## [TO DO]
The entries below must be copied exactly as they are.

## [DATA EXTRACTS]
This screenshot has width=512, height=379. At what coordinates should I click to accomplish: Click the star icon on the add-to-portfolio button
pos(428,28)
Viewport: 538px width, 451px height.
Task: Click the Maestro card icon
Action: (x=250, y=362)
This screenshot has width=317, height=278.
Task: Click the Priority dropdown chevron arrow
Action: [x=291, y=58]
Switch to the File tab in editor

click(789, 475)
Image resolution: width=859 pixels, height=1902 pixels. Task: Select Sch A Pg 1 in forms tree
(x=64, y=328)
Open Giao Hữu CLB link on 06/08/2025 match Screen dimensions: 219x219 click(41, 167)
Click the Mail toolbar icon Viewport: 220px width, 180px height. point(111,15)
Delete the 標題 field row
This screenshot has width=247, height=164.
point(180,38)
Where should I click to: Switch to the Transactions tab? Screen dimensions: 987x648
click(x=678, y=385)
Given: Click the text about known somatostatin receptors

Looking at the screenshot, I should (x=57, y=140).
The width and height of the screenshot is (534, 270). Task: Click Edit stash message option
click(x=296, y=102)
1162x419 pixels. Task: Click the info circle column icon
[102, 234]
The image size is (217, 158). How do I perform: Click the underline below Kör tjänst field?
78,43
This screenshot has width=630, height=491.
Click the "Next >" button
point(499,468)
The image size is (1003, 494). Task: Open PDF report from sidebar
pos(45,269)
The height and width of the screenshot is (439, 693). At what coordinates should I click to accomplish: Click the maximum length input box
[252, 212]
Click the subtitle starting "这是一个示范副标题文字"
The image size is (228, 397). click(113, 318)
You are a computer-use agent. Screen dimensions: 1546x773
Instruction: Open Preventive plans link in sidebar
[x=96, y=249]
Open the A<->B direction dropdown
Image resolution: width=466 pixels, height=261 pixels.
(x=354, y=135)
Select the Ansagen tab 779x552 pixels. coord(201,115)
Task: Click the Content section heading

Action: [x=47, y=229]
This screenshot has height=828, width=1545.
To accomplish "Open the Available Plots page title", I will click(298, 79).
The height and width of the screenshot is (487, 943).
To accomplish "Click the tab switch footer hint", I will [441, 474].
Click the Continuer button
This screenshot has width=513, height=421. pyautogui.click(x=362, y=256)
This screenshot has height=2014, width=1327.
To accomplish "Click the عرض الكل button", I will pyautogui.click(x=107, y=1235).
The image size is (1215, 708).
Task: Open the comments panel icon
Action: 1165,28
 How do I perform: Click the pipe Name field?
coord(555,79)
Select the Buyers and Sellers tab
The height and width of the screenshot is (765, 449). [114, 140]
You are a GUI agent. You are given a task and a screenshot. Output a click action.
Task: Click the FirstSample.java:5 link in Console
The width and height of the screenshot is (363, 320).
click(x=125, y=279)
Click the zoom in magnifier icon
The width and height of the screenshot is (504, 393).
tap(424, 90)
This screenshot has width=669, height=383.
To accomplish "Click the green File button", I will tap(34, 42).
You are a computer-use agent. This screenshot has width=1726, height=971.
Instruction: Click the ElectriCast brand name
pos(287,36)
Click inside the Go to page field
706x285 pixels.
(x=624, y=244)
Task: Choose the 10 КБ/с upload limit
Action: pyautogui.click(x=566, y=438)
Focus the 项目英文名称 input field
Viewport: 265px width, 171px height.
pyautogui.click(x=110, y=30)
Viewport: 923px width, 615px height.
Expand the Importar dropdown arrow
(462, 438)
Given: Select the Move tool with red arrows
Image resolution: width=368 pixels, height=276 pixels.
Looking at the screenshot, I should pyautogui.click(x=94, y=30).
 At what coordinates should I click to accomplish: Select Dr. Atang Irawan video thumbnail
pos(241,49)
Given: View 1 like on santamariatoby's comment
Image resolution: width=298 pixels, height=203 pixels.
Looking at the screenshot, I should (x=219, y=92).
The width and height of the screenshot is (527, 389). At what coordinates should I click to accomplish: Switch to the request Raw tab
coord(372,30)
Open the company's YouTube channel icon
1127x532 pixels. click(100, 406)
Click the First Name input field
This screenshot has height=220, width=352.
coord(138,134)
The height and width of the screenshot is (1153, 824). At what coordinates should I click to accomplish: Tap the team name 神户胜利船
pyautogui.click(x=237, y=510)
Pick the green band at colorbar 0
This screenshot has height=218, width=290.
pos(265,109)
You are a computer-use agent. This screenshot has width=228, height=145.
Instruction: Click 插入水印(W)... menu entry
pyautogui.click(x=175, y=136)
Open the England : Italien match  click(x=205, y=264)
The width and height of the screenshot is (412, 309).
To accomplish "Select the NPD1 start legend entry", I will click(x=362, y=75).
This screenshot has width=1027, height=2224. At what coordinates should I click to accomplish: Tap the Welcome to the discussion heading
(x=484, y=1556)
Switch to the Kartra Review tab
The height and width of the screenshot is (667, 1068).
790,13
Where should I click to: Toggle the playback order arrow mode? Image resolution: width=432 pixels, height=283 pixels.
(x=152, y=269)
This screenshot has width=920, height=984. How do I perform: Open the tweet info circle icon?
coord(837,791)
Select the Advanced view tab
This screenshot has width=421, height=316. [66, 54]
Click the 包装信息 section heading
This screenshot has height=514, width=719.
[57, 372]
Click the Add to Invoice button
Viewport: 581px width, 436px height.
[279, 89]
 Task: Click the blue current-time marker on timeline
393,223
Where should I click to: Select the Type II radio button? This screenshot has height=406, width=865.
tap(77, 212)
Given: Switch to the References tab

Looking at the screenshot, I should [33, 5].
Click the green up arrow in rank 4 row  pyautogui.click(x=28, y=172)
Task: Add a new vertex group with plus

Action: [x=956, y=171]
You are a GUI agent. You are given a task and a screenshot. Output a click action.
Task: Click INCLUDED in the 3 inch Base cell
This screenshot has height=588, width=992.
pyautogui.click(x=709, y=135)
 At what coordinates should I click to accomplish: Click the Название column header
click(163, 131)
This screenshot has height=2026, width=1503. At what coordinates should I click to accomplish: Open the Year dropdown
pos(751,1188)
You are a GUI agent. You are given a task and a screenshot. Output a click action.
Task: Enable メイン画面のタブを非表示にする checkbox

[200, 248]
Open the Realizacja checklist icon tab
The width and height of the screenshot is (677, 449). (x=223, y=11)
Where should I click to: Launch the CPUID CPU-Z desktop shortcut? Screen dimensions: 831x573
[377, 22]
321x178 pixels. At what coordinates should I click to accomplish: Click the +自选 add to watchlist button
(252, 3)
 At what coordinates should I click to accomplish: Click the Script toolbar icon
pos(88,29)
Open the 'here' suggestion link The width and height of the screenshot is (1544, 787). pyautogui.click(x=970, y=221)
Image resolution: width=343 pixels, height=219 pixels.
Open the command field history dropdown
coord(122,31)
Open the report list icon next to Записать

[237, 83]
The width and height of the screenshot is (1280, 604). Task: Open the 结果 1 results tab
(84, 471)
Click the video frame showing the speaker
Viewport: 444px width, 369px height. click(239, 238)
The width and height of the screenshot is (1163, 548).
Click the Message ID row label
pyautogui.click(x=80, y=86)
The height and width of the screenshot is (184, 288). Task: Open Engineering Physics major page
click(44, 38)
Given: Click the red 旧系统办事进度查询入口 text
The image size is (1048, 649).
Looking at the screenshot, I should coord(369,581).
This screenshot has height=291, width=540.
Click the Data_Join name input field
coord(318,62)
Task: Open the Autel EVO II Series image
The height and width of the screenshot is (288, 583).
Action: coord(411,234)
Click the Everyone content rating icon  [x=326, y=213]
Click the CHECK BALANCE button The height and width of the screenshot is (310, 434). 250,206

## [ANSWER FOR THIS EXERCISE]
This screenshot has width=512, height=379. At what coordinates should I click to accomplish: Click the star icon on the add-to-portfolio button
pos(428,28)
Viewport: 538px width, 451px height.
Task: Click the Maestro card icon
Action: (x=250, y=362)
This screenshot has width=317, height=278.
Task: Click the Priority dropdown chevron arrow
Action: [x=291, y=58]
Switch to the File tab in editor

click(789, 475)
Image resolution: width=859 pixels, height=1902 pixels. Task: Select Sch A Pg 1 in forms tree
(x=64, y=328)
Open Giao Hữu CLB link on 06/08/2025 match Screen dimensions: 219x219 click(41, 167)
Click the Mail toolbar icon Viewport: 220px width, 180px height. point(111,15)
Delete the 標題 field row
This screenshot has width=247, height=164.
point(180,38)
Where should I click to: Switch to the Transactions tab? Screen dimensions: 987x648
click(x=678, y=385)
Given: Click the text about known somatostatin receptors

Looking at the screenshot, I should (x=57, y=140).
The width and height of the screenshot is (534, 270). Task: Click Edit stash message option
click(x=296, y=102)
1162x419 pixels. Task: Click the info circle column icon
[102, 234]
The image size is (217, 158). How do I perform: Click the underline below Kör tjänst field?
78,43
This screenshot has width=630, height=491.
Click the "Next >" button
point(499,468)
The image size is (1003, 494). Task: Open PDF report from sidebar
pos(45,269)
The height and width of the screenshot is (439, 693). At what coordinates should I click to accomplish: Click the maximum length input box
[252, 212]
Click the subtitle starting "这是一个示范副标题文字"
The image size is (228, 397). click(113, 318)
You are a computer-use agent. Screen dimensions: 1546x773
Instruction: Open Preventive plans link in sidebar
[x=96, y=249]
Open the A<->B direction dropdown
Image resolution: width=466 pixels, height=261 pixels.
(x=354, y=135)
Select the Ansagen tab 779x552 pixels. coord(201,115)
Task: Click the Content section heading

Action: [x=47, y=229]
This screenshot has height=828, width=1545.
To accomplish "Open the Available Plots page title", I will click(298, 79).
The height and width of the screenshot is (487, 943).
To accomplish "Click the tab switch footer hint", I will [441, 474].
Click the Continuer button
This screenshot has width=513, height=421. pyautogui.click(x=362, y=256)
This screenshot has height=2014, width=1327.
To accomplish "Click the عرض الكل button", I will pyautogui.click(x=107, y=1235).
The image size is (1215, 708).
Task: Open the comments panel icon
Action: 1165,28
 How do I perform: Click the pipe Name field?
coord(555,79)
Select the Buyers and Sellers tab
The height and width of the screenshot is (765, 449). [114, 140]
You are a GUI agent. You are given a task and a screenshot. Output a click action.
Task: Click the FirstSample.java:5 link in Console
The width and height of the screenshot is (363, 320).
click(x=125, y=279)
Click the zoom in magnifier icon
The width and height of the screenshot is (504, 393).
tap(424, 90)
This screenshot has width=669, height=383.
To accomplish "Click the green File button", I will tap(34, 42).
You are a computer-use agent. This screenshot has width=1726, height=971.
Instruction: Click the ElectriCast brand name
pos(287,36)
Click inside the Go to page field
706x285 pixels.
(x=624, y=244)
Task: Choose the 10 КБ/с upload limit
Action: pyautogui.click(x=566, y=438)
Focus the 项目英文名称 input field
Viewport: 265px width, 171px height.
pyautogui.click(x=110, y=30)
Viewport: 923px width, 615px height.
Expand the Importar dropdown arrow
(462, 438)
Given: Select the Move tool with red arrows
Image resolution: width=368 pixels, height=276 pixels.
Looking at the screenshot, I should pyautogui.click(x=94, y=30).
 At what coordinates should I click to accomplish: Select Dr. Atang Irawan video thumbnail
pos(241,49)
Given: View 1 like on santamariatoby's comment
Image resolution: width=298 pixels, height=203 pixels.
Looking at the screenshot, I should (x=219, y=92).
The width and height of the screenshot is (527, 389). At what coordinates should I click to accomplish: Switch to the request Raw tab
coord(372,30)
Open the company's YouTube channel icon
1127x532 pixels. click(100, 406)
Click the First Name input field
This screenshot has height=220, width=352.
coord(138,134)
The height and width of the screenshot is (1153, 824). At what coordinates should I click to accomplish: Tap the team name 神户胜利船
pyautogui.click(x=237, y=510)
Pick the green band at colorbar 0
This screenshot has height=218, width=290.
pos(265,109)
You are a computer-use agent. This screenshot has width=228, height=145.
Instruction: Click 插入水印(W)... menu entry
pyautogui.click(x=175, y=136)
Open the England : Italien match  click(x=205, y=264)
The width and height of the screenshot is (412, 309).
To accomplish "Select the NPD1 start legend entry", I will click(x=362, y=75).
This screenshot has width=1027, height=2224. At what coordinates should I click to accomplish: Tap the Welcome to the discussion heading
(x=484, y=1556)
Switch to the Kartra Review tab
The height and width of the screenshot is (667, 1068).
790,13
Where should I click to: Toggle the playback order arrow mode? Image resolution: width=432 pixels, height=283 pixels.
(x=152, y=269)
This screenshot has width=920, height=984. How do I perform: Open the tweet info circle icon?
coord(837,791)
Select the Advanced view tab
This screenshot has width=421, height=316. [66, 54]
Click the 包装信息 section heading
This screenshot has height=514, width=719.
[57, 372]
Click the Add to Invoice button
Viewport: 581px width, 436px height.
[279, 89]
 Task: Click the blue current-time marker on timeline
393,223
Where should I click to: Select the Type II radio button? This screenshot has height=406, width=865.
tap(77, 212)
Given: Switch to the References tab

Looking at the screenshot, I should [33, 5].
Click the green up arrow in rank 4 row  pyautogui.click(x=28, y=172)
Task: Add a new vertex group with plus

Action: [x=956, y=171]
You are a GUI agent. You are given a task and a screenshot. Output a click action.
Task: Click INCLUDED in the 3 inch Base cell
This screenshot has height=588, width=992.
pyautogui.click(x=709, y=135)
 At what coordinates should I click to accomplish: Click the Название column header
click(163, 131)
This screenshot has height=2026, width=1503. At what coordinates should I click to accomplish: Open the Year dropdown
pos(751,1188)
You are a GUI agent. You are given a task and a screenshot. Output a click action.
Task: Enable メイン画面のタブを非表示にする checkbox

[200, 248]
Open the Realizacja checklist icon tab
The width and height of the screenshot is (677, 449). (x=223, y=11)
Where should I click to: Launch the CPUID CPU-Z desktop shortcut? Screen dimensions: 831x573
[377, 22]
321x178 pixels. At what coordinates should I click to accomplish: Click the +自选 add to watchlist button
(252, 3)
 At what coordinates should I click to accomplish: Click the Script toolbar icon
pos(88,29)
Open the 'here' suggestion link The width and height of the screenshot is (1544, 787). pyautogui.click(x=970, y=221)
Image resolution: width=343 pixels, height=219 pixels.
Open the command field history dropdown
coord(122,31)
Open the report list icon next to Записать

[237, 83]
The width and height of the screenshot is (1280, 604). Task: Open the 结果 1 results tab
(84, 471)
Click the video frame showing the speaker
Viewport: 444px width, 369px height. click(239, 238)
The width and height of the screenshot is (1163, 548).
Click the Message ID row label
pyautogui.click(x=80, y=86)
The height and width of the screenshot is (184, 288). Task: Open Engineering Physics major page
click(44, 38)
Given: Click the red 旧系统办事进度查询入口 text
The image size is (1048, 649).
Looking at the screenshot, I should coord(369,581).
This screenshot has height=291, width=540.
Click the Data_Join name input field
coord(318,62)
Task: Open the Autel EVO II Series image
The height and width of the screenshot is (288, 583).
Action: coord(411,234)
Click the Everyone content rating icon  [x=326, y=213]
Click the CHECK BALANCE button The height and width of the screenshot is (310, 434). 250,206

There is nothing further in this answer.